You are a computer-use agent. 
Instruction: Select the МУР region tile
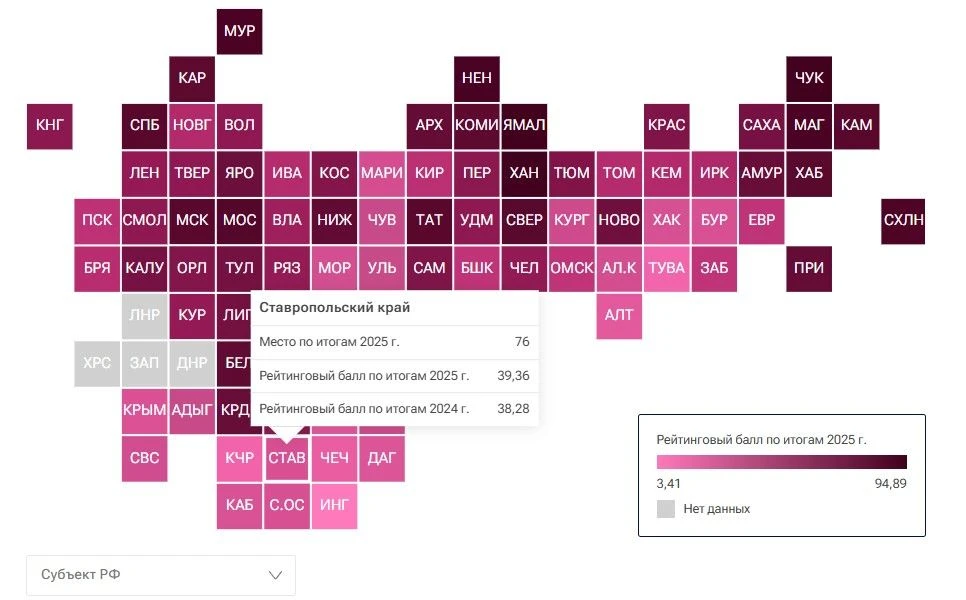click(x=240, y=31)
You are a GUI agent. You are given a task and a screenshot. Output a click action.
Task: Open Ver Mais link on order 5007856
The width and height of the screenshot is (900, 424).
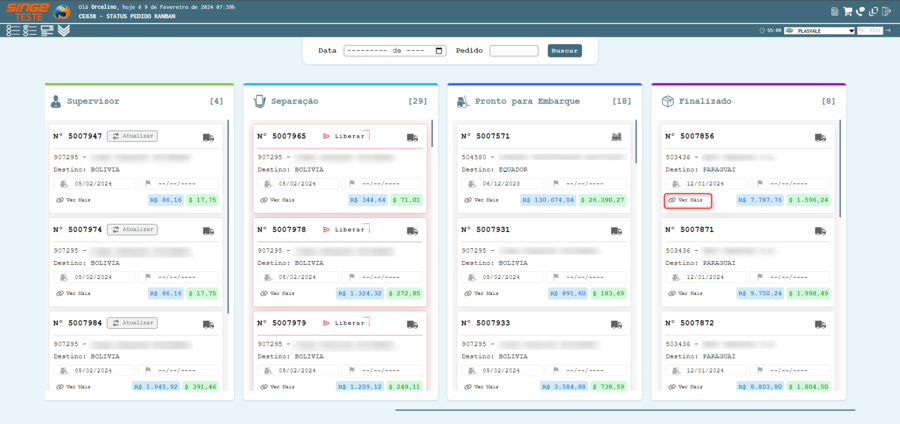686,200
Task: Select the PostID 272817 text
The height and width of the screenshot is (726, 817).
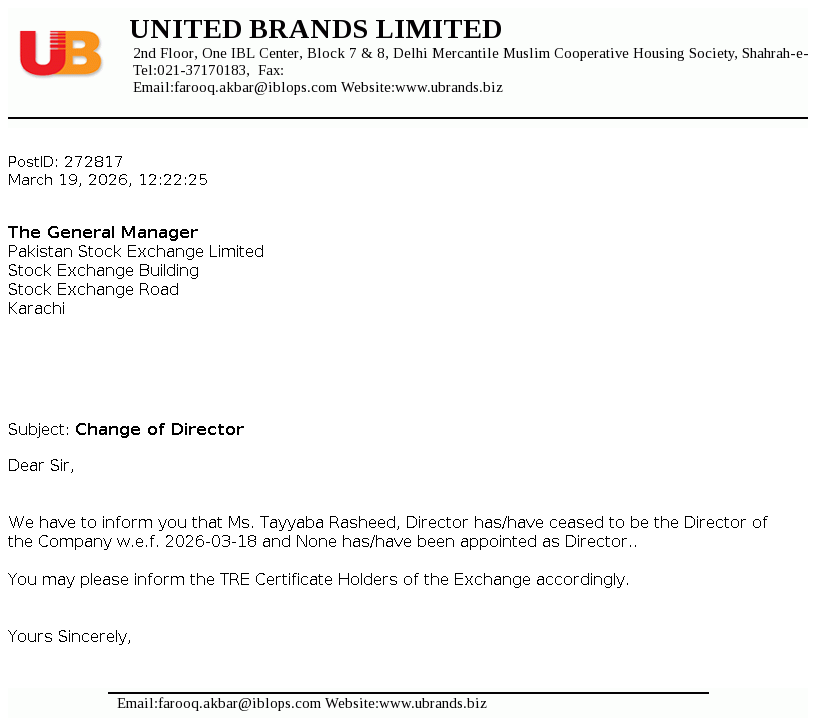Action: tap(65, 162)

• **Requirement**
Give back the records above exactly, with no pictures.

• **Solved exercise**
You are a computer-use agent. 
Instruction: Select the МУР region tile
click(x=240, y=31)
You are a GUI agent. You are given a task and a screenshot. Output a click action.
Task: Open Ver Mais link on order 5007856
The width and height of the screenshot is (900, 424).
686,200
Task: Select the PostID 272817 text
The height and width of the screenshot is (726, 817).
Action: tap(65, 162)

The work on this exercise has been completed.